Navigating Dubai has become more advanced and convenient with the unveiling of “Dubai AI.” The digital city concierge is powered by generative artificial intelligence (AI) technology. It allows residents and visitors to access information and services spanning health, entertainment, business, and education.
Matar Al Hemeiri, chief executive of Digital Dubai Government Establishment, launched it at the ongoing Dubai Assembly for Generative AI. The event is supported by Dubai Crown Prince Sheikh Hamdan bin Mohammed bin Rashid Al Maktoum. Additionally, the Dubai leader also serves as the chairman of the Executive Council and Dubai Future Foundation’s Board of Trustees.
This is part of the city’s broader efforts to advance digitalization. According to Dubai’s Economic Agenda D33, the government aspires for digital transformation projects to contribute $227 billion to the city’s economy annually.
A pivotal innovation
For Dr. Moza Suwaidan, the release of Dubai AI city concierge marks the start of how AI will “drastically change” the way the government offers services. She is the chief executive of the Digital Applications and Platforms Sector of Digital Dubai Government Establishment, Digital Dubai.
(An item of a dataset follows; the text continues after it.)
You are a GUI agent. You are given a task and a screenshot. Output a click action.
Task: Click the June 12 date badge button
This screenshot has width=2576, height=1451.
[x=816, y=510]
She further added, “Our role in the future will be more focused on enablement and regulations as opposed to operating different services and systems.”
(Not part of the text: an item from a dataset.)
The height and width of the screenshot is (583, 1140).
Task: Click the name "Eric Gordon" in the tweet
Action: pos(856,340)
Dr. Suwaidan also emphasized privacy and security concerns. She noted that technology producers, governments, and consumers are collectively responsible for tackling such challenges. She was speaking at a panel discussion titled “GenAI and Existential Questions for Government.”
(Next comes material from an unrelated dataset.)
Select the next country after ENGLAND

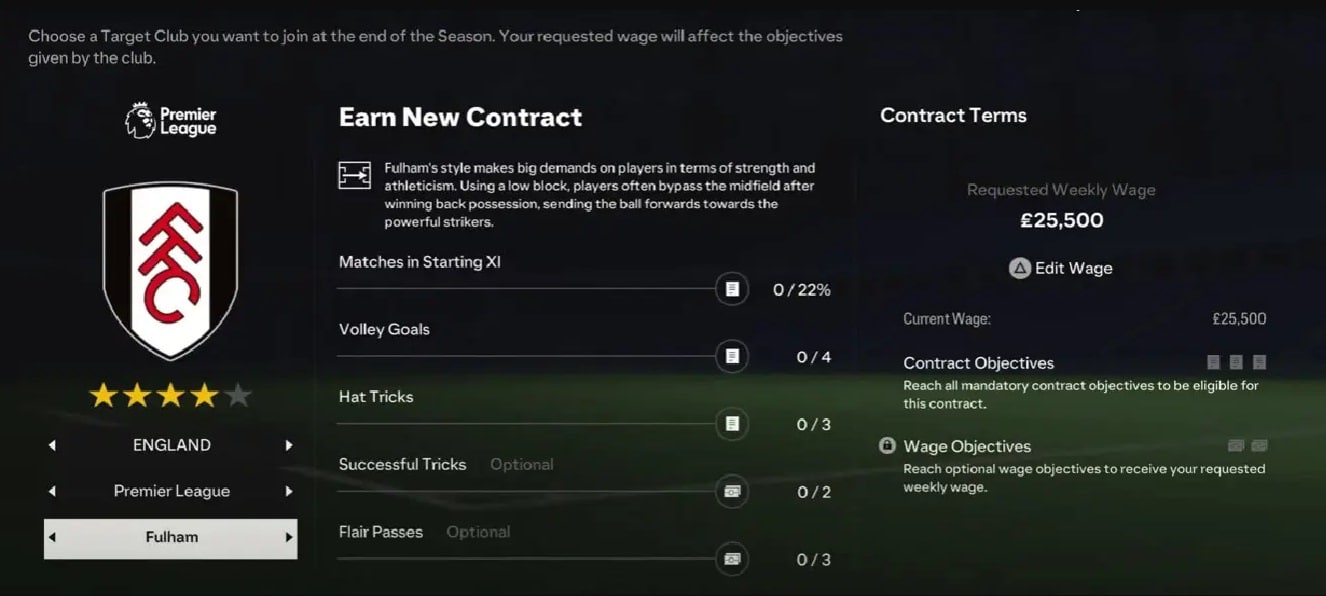tap(289, 445)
At the same panel, Christian Gleich, global head of Emerging Tech Governance Strategy at the European Blockchain Association, highlighted how addressing emerging technologies demands concerted efforts.
“The UAE is an example of how emerging tech topics, such as tokenization, blockchain, and AI, are effectively addressed with expertise. Currently, we are working on regulating these topics separately, but it’s essential to recognize that they are converging and evolving together.”
As more technological innovations like Dubai AI arise, the concern for cybersecurity also grows.
In the United Arab Emirates (UAE), the cost linked to every cybercrime incident is about $2.6 million. This is according to a recent study by cybersecurity company Norton LifeLock. Meanwhile, 2020 data from IMB revealed that in the Middle East, government agencies are the most vulnerable. They make up 22 percent of the total number of cybercriminal attacks on organizations in the region.
During a keynote, Younus Al Nasser urged the use of synthetic data as a privacy solution for AI applications. He is the chief executive of Dubai Data and Statistics Establishment.
Furthermore, Al Nasser explained that mimicking real data — and not disclosing individual identities — helps protect privacy without compromising data quality.
“In an ever-evolving landscape of innovative technologies, we must find innovative ways to fuel the data requirements for transformative technologies like generative AI. Synthetic data plays a pivotal role in fulfilling these demands,” he concluded.